DataLoader and Postgres (or other SQL) an option?

Hi,

I’m trying to keep things in a postgres database, because - well, it’s complicated.

Is there anyone who’s done this in an efficient manner with the DataLoader and Dataset classes? I’m relatively proficient at Google-Fu, and no dice so far.

I really would prefer not to have to export from postgres to numpy arrays or csvs, but it seems that those are the best ways I can do this.

Please, someone prove me wrong if you can.

Thanks!

JQ

1 Like

Would it be possible to query your data using some kind of index? If so you could try to get the sample from your Postgres database in the __getitem__ function of your Dataset and try to convert it to a numpy array using e.g. warp_prism.
From there you could transform your numpy array to a tensor using torch.from_numpy.
I haven’t tried it and am absolutely no database expert, but it could be a potential way.
Let me know, if I’m completely missing some crucial aspects.

2 Likes

Actually… that might work. I need to think about it.

No… wait. It will work. Thanks. Brilliant. I should have thought of that myself.

1 Like

Just thought I would share with ya. Since running so many single record queries can be a bottleneck for performance.

I found considerable speed up when querying my dataset by simply returning my indexes in the getitem function.
Then the list provided to a custom collate function can be converted to a tuple and used with a WHERE IN query which returns the batch records in a single query,

2 Likes

I ran into this issue too. I made two dataloaders. First dataloader checks length of table you are querying on __init__ and then __getitem__ spits out a large amount of row IDs from the database. Second dataloader is initialized with these indices as an __init__ parameter, grabs all of those indices from the DB and sets them to self.X. You can then batch off of that second loader to train your model.

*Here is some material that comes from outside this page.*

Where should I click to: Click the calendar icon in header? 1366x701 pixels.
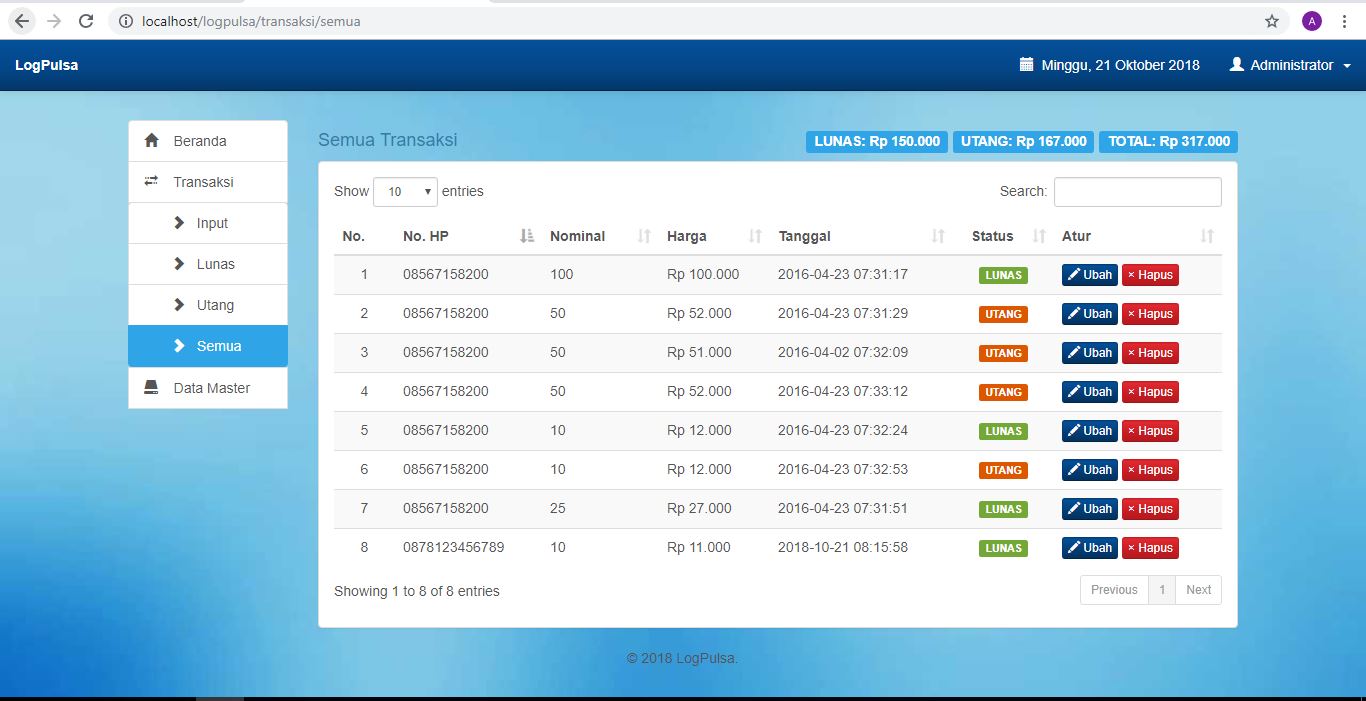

Still interested in other solutions, but this solution gets rid of the problem of running select statements on every __getitem__ call.

ex. pseudocode:

# Indices is array of row IDs from SQL (mabye 1,000,000 at a time)
for indices in partition_loader:
    # Second loader initialized within this loop w/ those indices
    loader = data.DataLoader(local_dataset(indices, **params) **loader_params)
    for batch_x, batch_y in loader:
        fit_batch(batch_x, batch_y)
1 Like

I think that this would probably be a cleaner way to do it than the one we settled on. Possibly more efficient as well.

1 Like

So I obtained batches directly from the psql db with psycopg2 using a single dataloader and dataset.

I was using a connection pool in my instantiation of the dataset object.

I have since switched to fast5 files for my training datasets and using pandas for performance reasons but I prefer the data wrangling capabilities of SQL. Would be nice if training your model this way was more efficient.

def __getitem__(self, idx: int) -> int:
    return idx

def collate(self, results: list) -> tuple:
    query = """SELECT label, feature FROM dataset WHERE index IN %s"""
    result = None
    conn = self.conn_pool.getconn()

    try:
        conn.set_session(readonly=True)
        cursor = conn.cursor()
        cursor.execute(query, tuple(results,))
        result = cursor.fetchall()

    except Error as conn_pool_error:
        print(conn_pool_error)

    finally:
        self.conn_pool.putconn(conn)
   #format batches here
   #format batches here

    if result is not None:
        return result
    else: 
        throw Exception('problem in obtaining batches')